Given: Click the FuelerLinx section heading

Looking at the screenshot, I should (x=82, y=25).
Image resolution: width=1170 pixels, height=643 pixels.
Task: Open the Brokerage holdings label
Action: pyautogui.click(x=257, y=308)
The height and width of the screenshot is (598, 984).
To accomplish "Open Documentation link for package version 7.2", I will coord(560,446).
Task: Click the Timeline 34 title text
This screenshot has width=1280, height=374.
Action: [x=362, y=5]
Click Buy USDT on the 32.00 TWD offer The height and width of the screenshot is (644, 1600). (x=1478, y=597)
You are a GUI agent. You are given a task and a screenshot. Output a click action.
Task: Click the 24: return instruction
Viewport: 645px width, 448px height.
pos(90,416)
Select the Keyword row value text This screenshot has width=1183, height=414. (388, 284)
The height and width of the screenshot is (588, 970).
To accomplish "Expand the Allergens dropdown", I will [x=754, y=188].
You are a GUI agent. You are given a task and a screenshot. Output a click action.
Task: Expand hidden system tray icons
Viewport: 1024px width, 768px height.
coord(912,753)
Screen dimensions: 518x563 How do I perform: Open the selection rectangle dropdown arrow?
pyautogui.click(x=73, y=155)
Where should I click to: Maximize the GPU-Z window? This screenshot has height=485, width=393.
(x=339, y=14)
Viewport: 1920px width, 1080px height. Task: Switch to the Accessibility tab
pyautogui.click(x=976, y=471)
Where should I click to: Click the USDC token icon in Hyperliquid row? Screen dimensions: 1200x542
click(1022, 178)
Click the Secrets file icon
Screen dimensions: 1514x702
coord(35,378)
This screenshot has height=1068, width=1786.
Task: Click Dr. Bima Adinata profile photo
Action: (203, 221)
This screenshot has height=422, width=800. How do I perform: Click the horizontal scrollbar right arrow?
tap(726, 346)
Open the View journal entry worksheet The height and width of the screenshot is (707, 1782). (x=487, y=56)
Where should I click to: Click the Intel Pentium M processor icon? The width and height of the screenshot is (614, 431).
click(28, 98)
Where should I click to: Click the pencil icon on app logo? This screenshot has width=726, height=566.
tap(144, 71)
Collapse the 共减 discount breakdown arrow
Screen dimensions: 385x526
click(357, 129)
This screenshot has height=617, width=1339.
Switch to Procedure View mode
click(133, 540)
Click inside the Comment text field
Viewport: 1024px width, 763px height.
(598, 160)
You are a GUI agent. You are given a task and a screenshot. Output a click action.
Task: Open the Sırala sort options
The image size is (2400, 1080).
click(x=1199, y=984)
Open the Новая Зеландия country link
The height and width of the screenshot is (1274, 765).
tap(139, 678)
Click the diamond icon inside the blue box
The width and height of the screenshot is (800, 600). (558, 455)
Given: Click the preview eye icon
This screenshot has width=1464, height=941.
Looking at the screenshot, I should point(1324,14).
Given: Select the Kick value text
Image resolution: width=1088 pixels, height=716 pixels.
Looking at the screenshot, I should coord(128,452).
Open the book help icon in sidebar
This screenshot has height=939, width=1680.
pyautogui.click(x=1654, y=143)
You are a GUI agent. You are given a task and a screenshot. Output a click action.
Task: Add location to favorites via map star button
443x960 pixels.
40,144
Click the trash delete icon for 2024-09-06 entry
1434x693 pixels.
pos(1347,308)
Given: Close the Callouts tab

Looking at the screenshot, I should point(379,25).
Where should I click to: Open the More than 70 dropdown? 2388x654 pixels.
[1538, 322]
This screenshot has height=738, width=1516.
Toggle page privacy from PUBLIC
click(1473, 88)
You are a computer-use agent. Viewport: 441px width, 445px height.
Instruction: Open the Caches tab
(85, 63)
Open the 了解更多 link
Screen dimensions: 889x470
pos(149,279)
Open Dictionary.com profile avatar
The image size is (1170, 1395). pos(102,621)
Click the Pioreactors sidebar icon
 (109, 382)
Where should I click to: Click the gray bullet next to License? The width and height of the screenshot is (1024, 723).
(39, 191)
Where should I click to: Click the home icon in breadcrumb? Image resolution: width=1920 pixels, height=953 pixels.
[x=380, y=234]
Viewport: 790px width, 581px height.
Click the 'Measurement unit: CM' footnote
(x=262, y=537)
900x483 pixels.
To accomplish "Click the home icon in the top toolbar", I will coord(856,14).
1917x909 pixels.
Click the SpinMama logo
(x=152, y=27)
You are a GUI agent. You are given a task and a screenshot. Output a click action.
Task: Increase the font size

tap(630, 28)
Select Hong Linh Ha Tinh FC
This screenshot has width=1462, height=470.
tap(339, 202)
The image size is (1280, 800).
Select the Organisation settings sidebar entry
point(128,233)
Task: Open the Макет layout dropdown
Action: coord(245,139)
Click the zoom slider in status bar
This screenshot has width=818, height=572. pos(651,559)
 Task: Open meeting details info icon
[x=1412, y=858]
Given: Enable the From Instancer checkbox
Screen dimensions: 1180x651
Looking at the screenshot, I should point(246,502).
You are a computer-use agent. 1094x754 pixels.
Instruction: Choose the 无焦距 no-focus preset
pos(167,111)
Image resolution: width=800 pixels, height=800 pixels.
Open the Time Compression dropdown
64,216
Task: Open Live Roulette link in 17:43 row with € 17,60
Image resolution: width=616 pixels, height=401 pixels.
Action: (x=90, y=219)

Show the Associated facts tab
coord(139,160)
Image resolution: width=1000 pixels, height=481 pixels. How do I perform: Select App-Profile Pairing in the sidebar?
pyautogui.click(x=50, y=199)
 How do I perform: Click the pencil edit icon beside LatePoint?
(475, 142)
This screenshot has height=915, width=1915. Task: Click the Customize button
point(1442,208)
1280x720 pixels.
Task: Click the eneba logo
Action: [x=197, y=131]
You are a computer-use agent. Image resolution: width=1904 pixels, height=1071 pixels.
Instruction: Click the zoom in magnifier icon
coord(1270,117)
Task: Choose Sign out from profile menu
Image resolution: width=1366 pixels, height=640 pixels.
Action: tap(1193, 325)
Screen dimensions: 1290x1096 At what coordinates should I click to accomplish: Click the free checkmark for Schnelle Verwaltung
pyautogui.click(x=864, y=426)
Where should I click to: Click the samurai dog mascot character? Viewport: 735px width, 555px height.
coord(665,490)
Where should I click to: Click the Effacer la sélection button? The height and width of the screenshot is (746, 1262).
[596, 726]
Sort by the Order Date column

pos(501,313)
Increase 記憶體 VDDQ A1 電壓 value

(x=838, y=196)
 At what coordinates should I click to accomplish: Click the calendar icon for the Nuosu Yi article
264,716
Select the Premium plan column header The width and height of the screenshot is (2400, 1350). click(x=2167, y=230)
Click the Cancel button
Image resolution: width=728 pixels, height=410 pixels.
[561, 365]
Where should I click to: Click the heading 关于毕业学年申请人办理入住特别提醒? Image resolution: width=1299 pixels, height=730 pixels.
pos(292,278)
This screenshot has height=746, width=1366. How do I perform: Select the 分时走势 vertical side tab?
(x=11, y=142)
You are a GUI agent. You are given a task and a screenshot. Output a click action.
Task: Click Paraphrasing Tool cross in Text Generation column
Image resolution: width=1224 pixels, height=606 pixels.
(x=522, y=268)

## Required work
Line by line, return the whole listing without a single difference.

## Your response
Given: Click the FuelerLinx section heading

Looking at the screenshot, I should (x=82, y=25).
Image resolution: width=1170 pixels, height=643 pixels.
Task: Open the Brokerage holdings label
Action: pyautogui.click(x=257, y=308)
The height and width of the screenshot is (598, 984).
To accomplish "Open Documentation link for package version 7.2", I will coord(560,446).
Task: Click the Timeline 34 title text
This screenshot has width=1280, height=374.
Action: [x=362, y=5]
Click Buy USDT on the 32.00 TWD offer The height and width of the screenshot is (644, 1600). (x=1478, y=597)
You are a GUI agent. You are given a task and a screenshot. Output a click action.
Task: Click the 24: return instruction
Viewport: 645px width, 448px height.
pos(90,416)
Select the Keyword row value text This screenshot has width=1183, height=414. (388, 284)
The height and width of the screenshot is (588, 970).
To accomplish "Expand the Allergens dropdown", I will [x=754, y=188].
You are a GUI agent. You are given a task and a screenshot. Output a click action.
Task: Expand hidden system tray icons
Viewport: 1024px width, 768px height.
coord(912,753)
Screen dimensions: 518x563 How do I perform: Open the selection rectangle dropdown arrow?
pyautogui.click(x=73, y=155)
Where should I click to: Maximize the GPU-Z window? This screenshot has height=485, width=393.
(x=339, y=14)
Viewport: 1920px width, 1080px height. Task: Switch to the Accessibility tab
pyautogui.click(x=976, y=471)
Where should I click to: Click the USDC token icon in Hyperliquid row? Screen dimensions: 1200x542
click(1022, 178)
Click the Secrets file icon
Screen dimensions: 1514x702
coord(35,378)
This screenshot has height=1068, width=1786.
Task: Click Dr. Bima Adinata profile photo
Action: (203, 221)
This screenshot has height=422, width=800. How do I perform: Click the horizontal scrollbar right arrow?
tap(726, 346)
Open the View journal entry worksheet The height and width of the screenshot is (707, 1782). (x=487, y=56)
Where should I click to: Click the Intel Pentium M processor icon? The width and height of the screenshot is (614, 431).
click(28, 98)
Where should I click to: Click the pencil icon on app logo? This screenshot has width=726, height=566.
tap(144, 71)
Collapse the 共减 discount breakdown arrow
Screen dimensions: 385x526
click(357, 129)
This screenshot has height=617, width=1339.
Switch to Procedure View mode
click(133, 540)
Click inside the Comment text field
Viewport: 1024px width, 763px height.
(598, 160)
You are a GUI agent. You are given a task and a screenshot. Output a click action.
Task: Open the Sırala sort options
The image size is (2400, 1080).
click(x=1199, y=984)
Open the Новая Зеландия country link
The height and width of the screenshot is (1274, 765).
tap(139, 678)
Click the diamond icon inside the blue box
The width and height of the screenshot is (800, 600). (558, 455)
Given: Click the preview eye icon
This screenshot has width=1464, height=941.
Looking at the screenshot, I should point(1324,14).
Given: Select the Kick value text
Image resolution: width=1088 pixels, height=716 pixels.
Looking at the screenshot, I should coord(128,452).
Open the book help icon in sidebar
This screenshot has height=939, width=1680.
pyautogui.click(x=1654, y=143)
You are a GUI agent. You are given a task and a screenshot. Output a click action.
Task: Add location to favorites via map star button
443x960 pixels.
40,144
Click the trash delete icon for 2024-09-06 entry
1434x693 pixels.
pos(1347,308)
Given: Close the Callouts tab

Looking at the screenshot, I should point(379,25).
Where should I click to: Open the More than 70 dropdown? 2388x654 pixels.
[1538, 322]
This screenshot has height=738, width=1516.
Toggle page privacy from PUBLIC
click(1473, 88)
You are a computer-use agent. Viewport: 441px width, 445px height.
Instruction: Open the Caches tab
(85, 63)
Open the 了解更多 link
Screen dimensions: 889x470
pos(149,279)
Open Dictionary.com profile avatar
The image size is (1170, 1395). pos(102,621)
Click the Pioreactors sidebar icon
 (109, 382)
Where should I click to: Click the gray bullet next to License? The width and height of the screenshot is (1024, 723).
(39, 191)
Where should I click to: Click the home icon in breadcrumb? Image resolution: width=1920 pixels, height=953 pixels.
[x=380, y=234]
Viewport: 790px width, 581px height.
Click the 'Measurement unit: CM' footnote
(x=262, y=537)
900x483 pixels.
To accomplish "Click the home icon in the top toolbar", I will coord(856,14).
1917x909 pixels.
Click the SpinMama logo
(x=152, y=27)
You are a GUI agent. You are given a task and a screenshot. Output a click action.
Task: Increase the font size

tap(630, 28)
Select Hong Linh Ha Tinh FC
This screenshot has width=1462, height=470.
tap(339, 202)
The image size is (1280, 800).
Select the Organisation settings sidebar entry
point(128,233)
Task: Open the Макет layout dropdown
Action: coord(245,139)
Click the zoom slider in status bar
This screenshot has width=818, height=572. pos(651,559)
 Task: Open meeting details info icon
[x=1412, y=858]
Given: Enable the From Instancer checkbox
Screen dimensions: 1180x651
Looking at the screenshot, I should point(246,502).
You are a computer-use agent. 1094x754 pixels.
Instruction: Choose the 无焦距 no-focus preset
pos(167,111)
Image resolution: width=800 pixels, height=800 pixels.
Open the Time Compression dropdown
64,216
Task: Open Live Roulette link in 17:43 row with € 17,60
Image resolution: width=616 pixels, height=401 pixels.
Action: (x=90, y=219)

Show the Associated facts tab
coord(139,160)
Image resolution: width=1000 pixels, height=481 pixels. How do I perform: Select App-Profile Pairing in the sidebar?
pyautogui.click(x=50, y=199)
 How do I perform: Click the pencil edit icon beside LatePoint?
(475, 142)
This screenshot has height=915, width=1915. Task: Click the Customize button
point(1442,208)
1280x720 pixels.
Task: Click the eneba logo
Action: [x=197, y=131]
You are a computer-use agent. Image resolution: width=1904 pixels, height=1071 pixels.
Instruction: Click the zoom in magnifier icon
coord(1270,117)
Task: Choose Sign out from profile menu
Image resolution: width=1366 pixels, height=640 pixels.
Action: tap(1193, 325)
Screen dimensions: 1290x1096 At what coordinates should I click to accomplish: Click the free checkmark for Schnelle Verwaltung
pyautogui.click(x=864, y=426)
Where should I click to: Click the samurai dog mascot character? Viewport: 735px width, 555px height.
coord(665,490)
Where should I click to: Click the Effacer la sélection button? The height and width of the screenshot is (746, 1262).
[596, 726]
Sort by the Order Date column

pos(501,313)
Increase 記憶體 VDDQ A1 電壓 value

(x=838, y=196)
 At what coordinates should I click to accomplish: Click the calendar icon for the Nuosu Yi article
264,716
Select the Premium plan column header The width and height of the screenshot is (2400, 1350). click(x=2167, y=230)
Click the Cancel button
Image resolution: width=728 pixels, height=410 pixels.
[561, 365]
Where should I click to: Click the heading 关于毕业学年申请人办理入住特别提醒? Image resolution: width=1299 pixels, height=730 pixels.
pos(292,278)
This screenshot has height=746, width=1366. How do I perform: Select the 分时走势 vertical side tab?
(x=11, y=142)
You are a GUI agent. You are given a task and a screenshot. Output a click action.
Task: Click Paraphrasing Tool cross in Text Generation column
Image resolution: width=1224 pixels, height=606 pixels.
(x=522, y=268)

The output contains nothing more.